Большой оратор был тот адвокат; и я всегда замечал, что в беседе с такими нужно сто пудов терпения. У них на душе всегда лежит запас неиспользованного красноречия: надо ему дать излиться, покуда начнется разговор о сути. Они — вроде крана для горячей воды: сначала идет холодная, и долго. Впрочем, может быть, я слишком любил Сережу и злился за эту правду.
— А второе — постепенность, — продолжал адвокат. — Нет такого трудного предприятия, которого нельзя было бы одолеть секретом постепенного воздействия. Нужно только хорошенько разобраться в понятии «трудность», расчленить его на отдельные моменты, и не браться за все сразу, а по порядку, один за другим: на каждый сначала брызнуть той самой кислотою, подождать, пока подействует кислота и пройдет боль, а потом — номер второй, по очереди. Разрешите задать нескромный вопрос, ведь мы наедине: случилось ли вам когда-нибудь — я ищу слов — débaucher une jeune fille très pure[182]? Или лучше оставим личные наши тайны, обратимся к литературе: что такое был Дон-Жуан? Не байроновский, и даже не тот, которого изобразили Тирсо де Молина и особенно потом Соррилья[183]: тот действует натиском, магнетизмом, ему достаточно одного монолога, после которого чистейшая девица на двенадцатом стихе уже побеждена. Это чепуха. Нет, вы попробуйте вообразить себе настоящего, «исторического» Дон-Жуана[184]: Хуан Тенорио, сын захудалого помещика из окрестностей Севильи, мот и бретер, но совсем не Адонис. Чем он брал? Тысяча три жертвы в одной Испании, не считая заграничных, и в том числе такие недотроги, как донна Анна: чем он их победил, одну за другой?
(Мой собеседник хорошо знал по-испански и выговаривал «донья Ана»; но мы не обязаны).
— Я утверждаю: не магнетизмом, — продолжал он, — а исключительно постепенностью. Донна Анна говорит: не хочу вас слушать, «нельзя!». А Дон-Жуан спрашивает: а почему «нельзя»? И готово: через два дня она уже слушает. Но есть у нее второй окоп: на свидание ночью ни за что не приду — уж это действительно нельзя! Он опять: а почему «нельзя»? И через три дня, уже на тайном свидании, он начинает применять ту же разрыв-траву к поцелую руки, к поцелую щеки, потом постепенно к каждой пуговке или пряжке ее многосложного наряда…

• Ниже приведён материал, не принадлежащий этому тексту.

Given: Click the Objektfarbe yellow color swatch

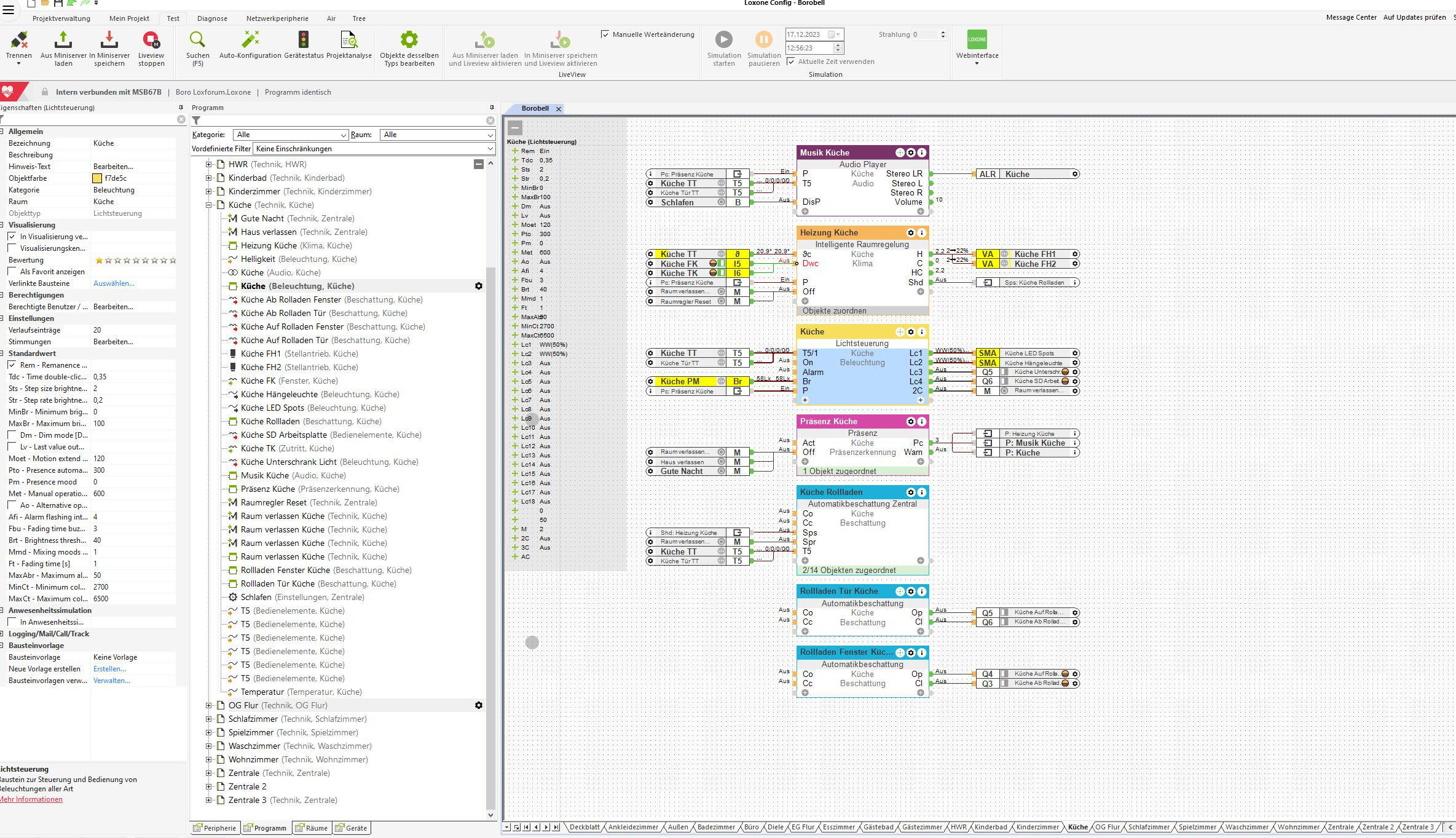Looking at the screenshot, I should click(x=97, y=178).
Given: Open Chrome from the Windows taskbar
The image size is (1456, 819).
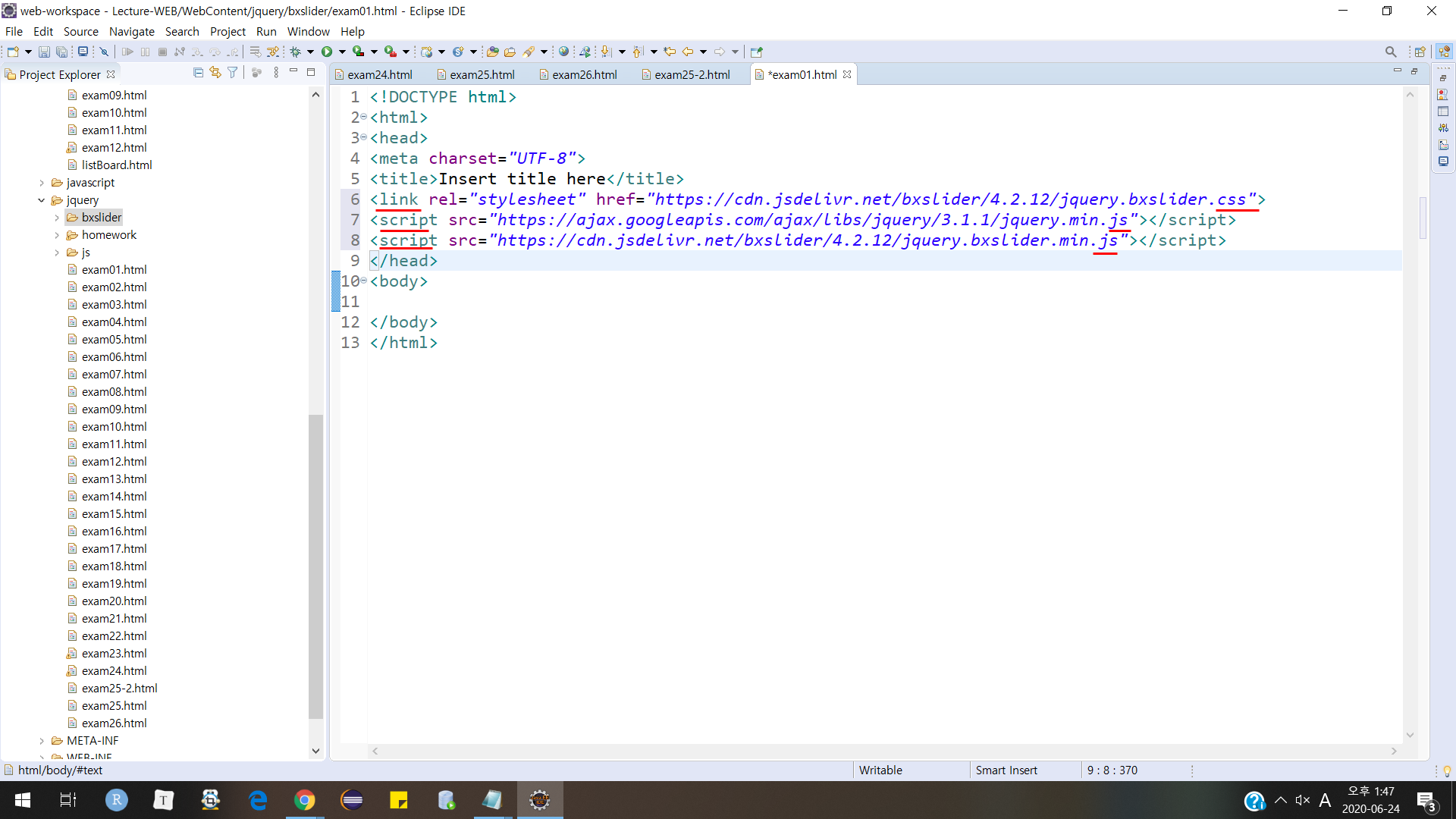Looking at the screenshot, I should click(x=304, y=800).
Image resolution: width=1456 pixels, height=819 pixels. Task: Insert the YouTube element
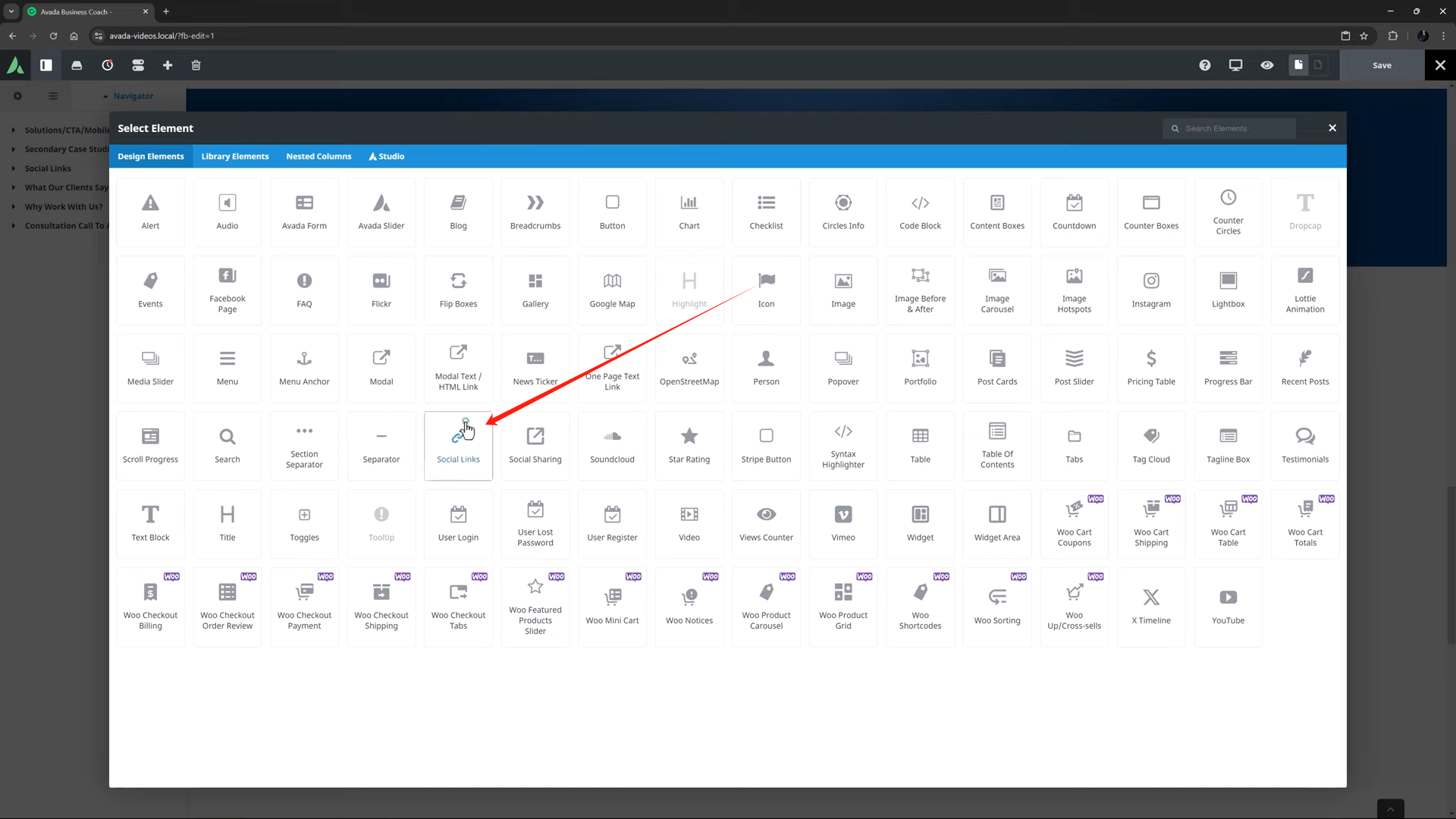[1228, 606]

Я потерял терпение и прервал:
— Но ведь то была каждый раз одна донна Анна, а не две сразу! и не мать и дочь!
— Разница, если вдуматься, только в том, что слушали силлогизмы вашего друга две пары ушей, а не одна; а силлогизмы придумать и на эту тему не трудно. Тем более, что влюблены в него были несомненно обе; и времени было много. Дружба эта тянется лет восемь. Очень легко могу себе представить все стадии развития этого милого ménage à trois[185]. Сначала, скажем, сидели они втроем на скале, где-нибудь на берегу моря, луна и прочее; он сидит посередине; взял обеих за руки, маму Нюру за правую, дочку Нюту за левую, держит и не выпускает. В первый раз они, впрочем, высвободили руки, мама Нюра даже, вероятно, погрозила ему пальцем: нельзя. А он обиделся, огорчился, надулся: почему нельзя? докажите. Конечно, нельзя доказать; в следующий раз руки остались у него. Через месяц — или через год, времени было масса — уже его руки вокруг обеих талий; сначала без прижима, потом «с»… Не стоит продолжать, можете и сами дополнить, мне тошно. Только поймите одно: если это все проделывать осторожно и постепенно и медленно, то обе дамы так с этим нарастанием тройственной интимности свыкаются и срастаются, что посторонние, конечно, ничего заметить не могут. Вы говорили давеча: как же могло это за столько лет никому не броситься в глаза? «Бросаются в глаза» только резкие, внезапные перемены: выдают себя только люди, еще не свыкшиеся с новым положением; постепенность, напротив — залог полного самообладания. Вероятно, уже давно они втроем проводили афинские ночи — содомские ночи, если хотите, — по разным гостиницам, и в той именно обстановке, которую мне описывал, задыхаясь, несчастный Ровенский… брр! А на завтра, на людях, при вас, ни намека нескромного, ни лишнего прикосновения, только невинно влюбленные женские глаза… Сам-то ваш Сергей, конечно, ничуть не был «влюблен».